With this letter, President Washington enclosed a private communication to Col. William Darke, a fellow Virginian hero of the Revolutionary War and a longtime associate, who was then serving under Gen. Richard Butler while fighting in the Northwest Indian War. Darke had submitted a lengthy complaint about Butler's behavior toward Virginian officers, many of whom felt that he was not impartial toward them and had been unfair in the selection of regimental commands. He felt that Butler's poor leadership had resulted in some desertion among the troops, and inquired about being surpassed for a command given to a less experienced soldier, Col. George Gibson.

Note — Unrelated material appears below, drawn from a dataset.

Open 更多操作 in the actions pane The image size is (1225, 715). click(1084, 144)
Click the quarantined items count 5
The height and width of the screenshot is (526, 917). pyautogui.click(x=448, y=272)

In President Washington's eloquent reply, he assured Col. Darke that the rank dispute would be reviewed by Secretary of War Knox and a board of officers, but asked him to set aside petty squabbles for the good of his nation: 'I need not tell you that my regret is seriously excited by learning that any cause of discontent should exist, either on your own part, or that of your Officers, with General Butler…I shall offer to your consideration some remarks which I am persuaded will have weight with you, and induce your influence with your Officers to dismiss their discontents, and to think only of their public duty. Let it in the first place be remembered that one common cause engages your service, and requires all your exertions-it is the interest of your country-To that interest all inferior considerations must yield.'
Col. Darke's complaints would be rendered academic just months later on November 4, 1791, when both Gen. Butler and Col. Gibson were killed in action at the Battle of the Wabash, also known as St. Clair's Defeat. Darke, who was seriously wounded and barely survived, provided one of the best contemporary accounts of the battle in a lengthy letter to President Washington.